Model Card for Indus (indus-sde-v0.2)
This model was further pre-trained on full Science Discovery Engine (SDE) website data from nasa-smd-ibm-v0.1 after extending its context size with Masked Language Modelling task.
Model Details
- Base Model: nasa-impact/nasa-smd-ibm-v0.1
- Tokenizer: nasa-impact/nasa-smd-ibm-v0.1
- Parameters: 125M
- Pretraining Strategy: Masked Language Modeling (MLM)
Training Data
- Full Science Discovery Engine (SDE) Website Data
Training Procedure
- transformers Version: 4.48.3
- Strategy: Masked Language Modeling (MLM)
- Stage 1 Training: Increase the context size from 512 tokens to 1024 tokens and pre-train slowly only the position encoding layer for 1 epoch. (We do this to make sure we still retain the representation learned in the original upstream Indus model that was trained on huge scientific corpus.)
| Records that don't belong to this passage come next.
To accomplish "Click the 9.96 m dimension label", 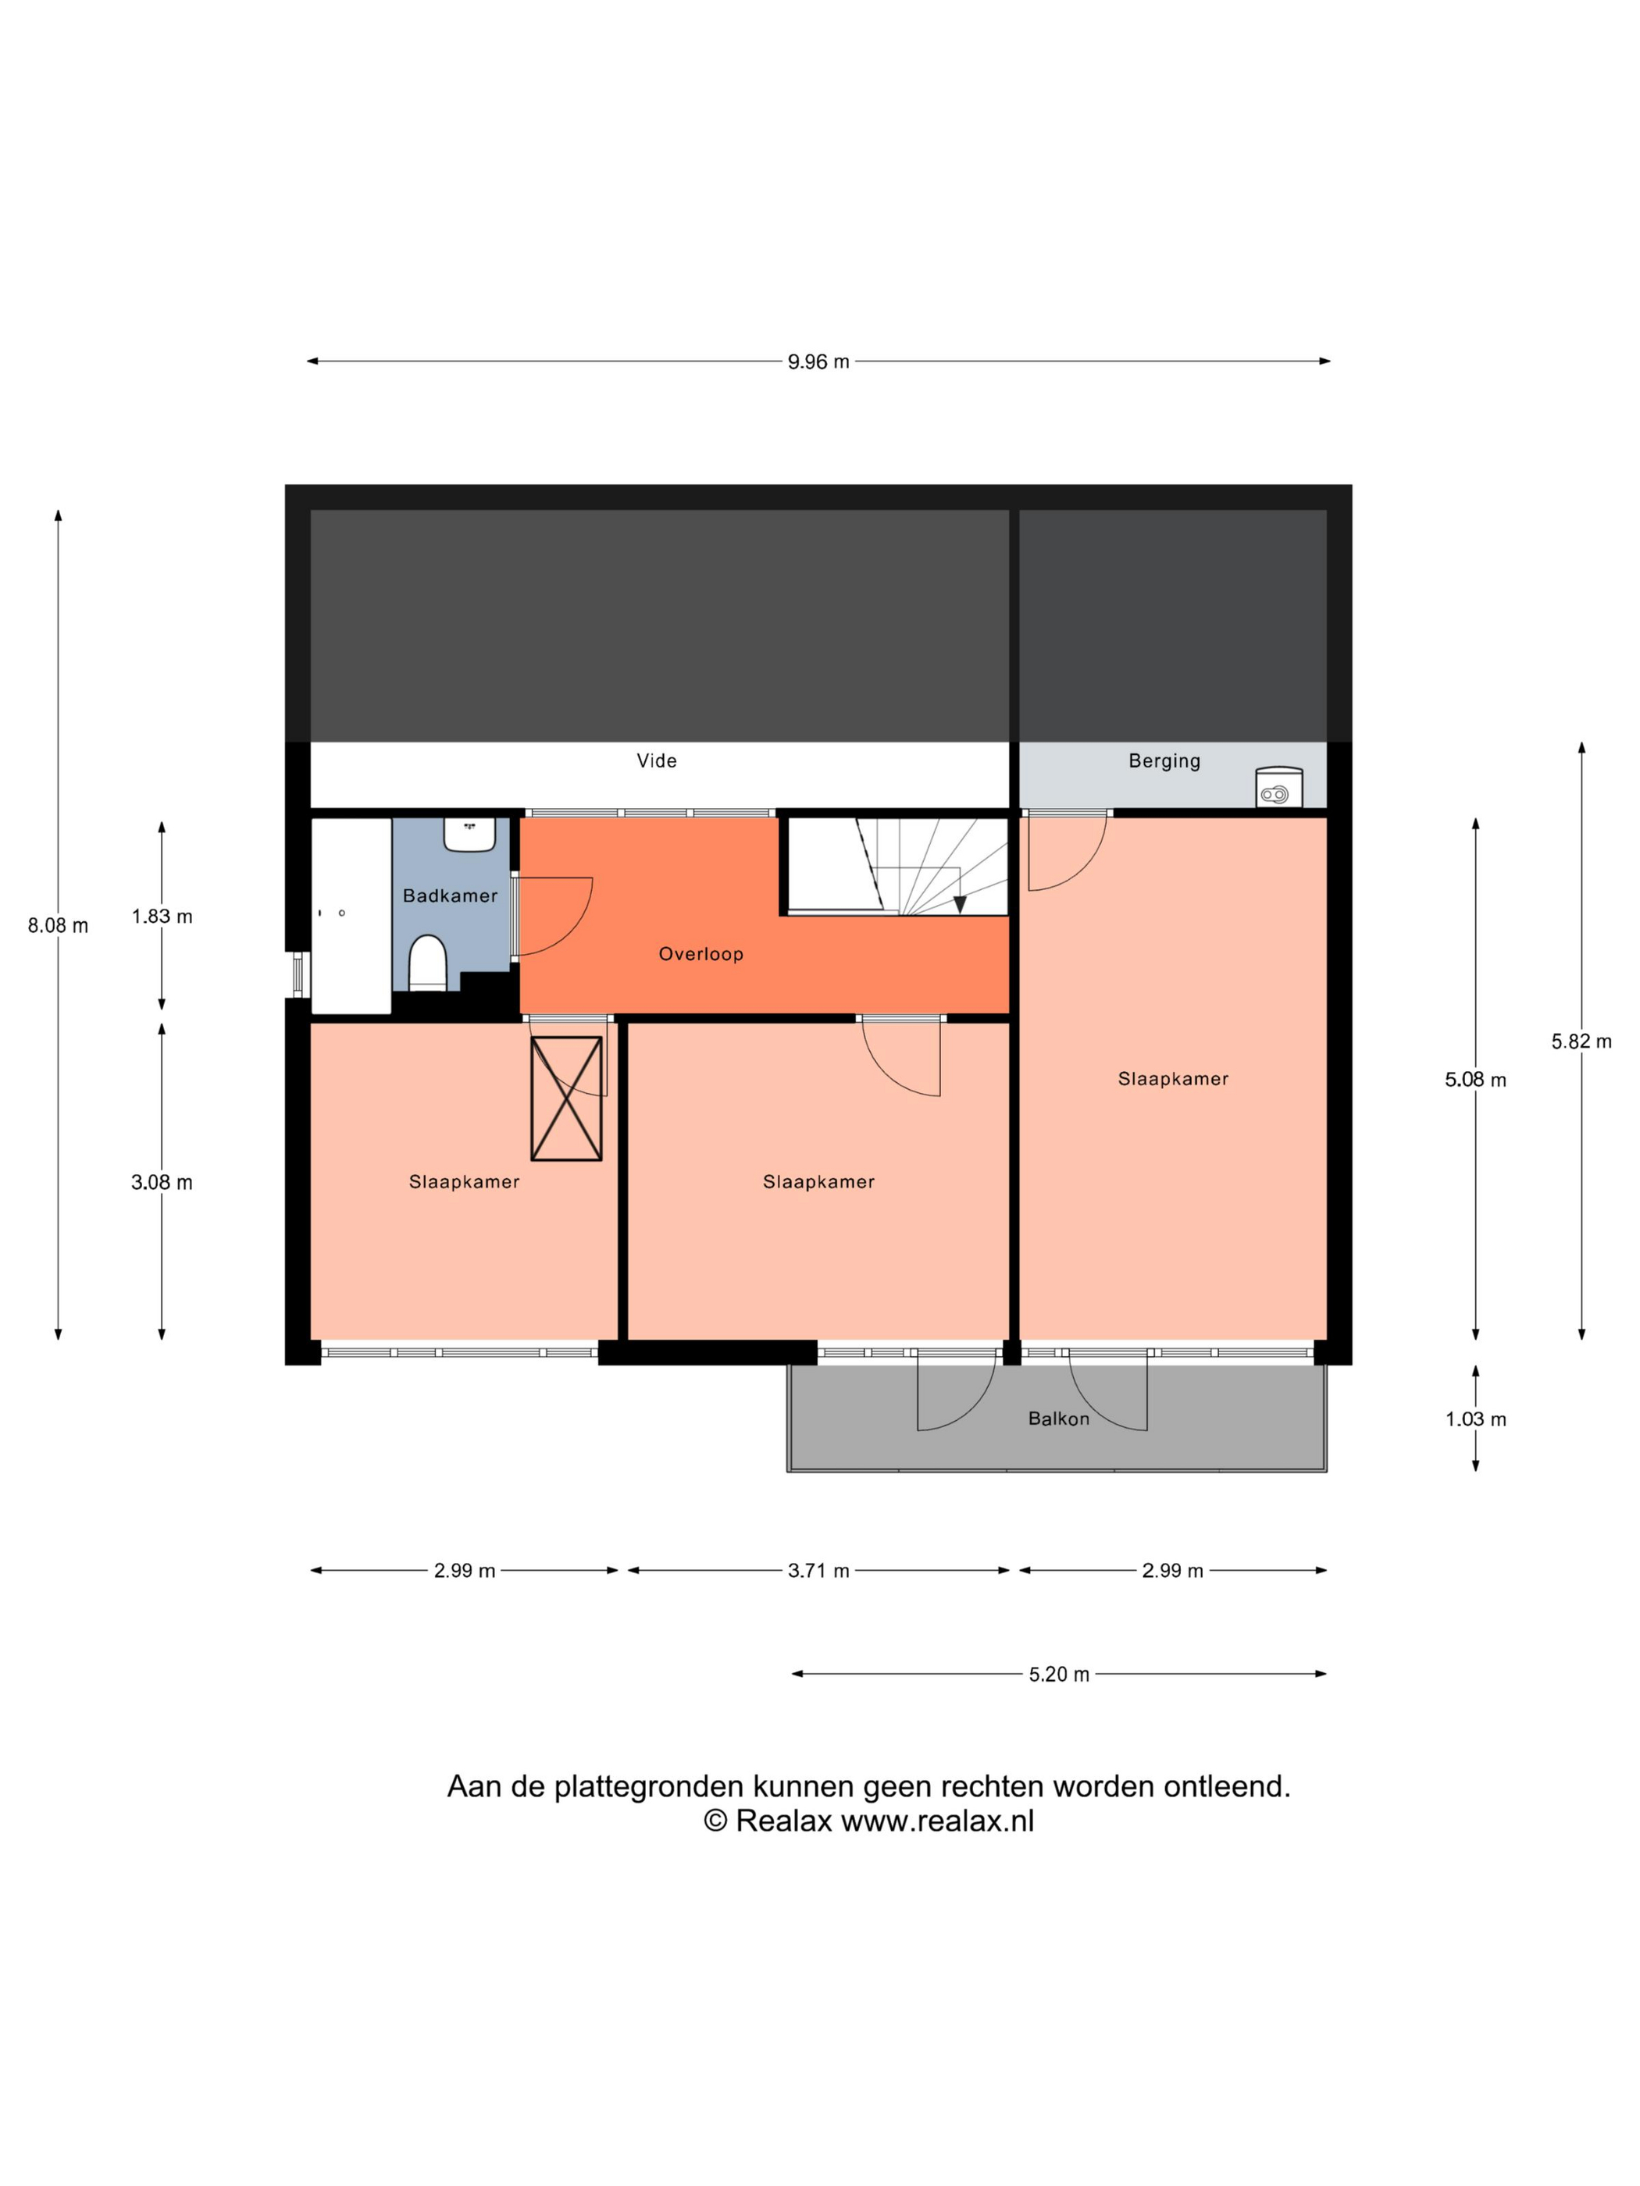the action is coord(818,361).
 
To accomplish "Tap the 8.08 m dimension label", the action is coord(57,925).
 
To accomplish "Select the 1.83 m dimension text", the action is coord(162,916).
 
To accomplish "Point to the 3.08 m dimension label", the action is coord(162,1182).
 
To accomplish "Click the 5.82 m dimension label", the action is coord(1581,1041).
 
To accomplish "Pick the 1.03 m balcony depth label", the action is coord(1475,1419).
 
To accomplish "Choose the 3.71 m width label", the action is coord(818,1570).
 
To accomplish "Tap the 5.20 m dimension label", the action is coord(1059,1674).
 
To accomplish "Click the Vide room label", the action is coord(657,761).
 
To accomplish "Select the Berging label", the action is coord(1164,761).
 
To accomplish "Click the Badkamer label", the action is coord(450,895).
- Stage 2 Training: Full training with cosine warmup LR Scheduler for 5 epoch
- Masking Strategy:
- Weighted Dynamic Masking based on Keyword Importance (YAKE) and Random Masking
- The idea for masking important keywords is to force the model to generalize for "science" keywords that gives a high signal for the document
- Masked Language Model Probability: 30%
- Batch Size: 6
- Learning rate: 5e-5
- Warmup ratio: 0.1
Dataset
- Total Data Size: 545,717
- Validation Data Size: 10% of total size
- Test Data Size: 10% of total size
Evaluation
- Top-k Test Mask Accuracy: {'top1': 0.7814, 'top2': 0.8319, 'top3': 0.8548}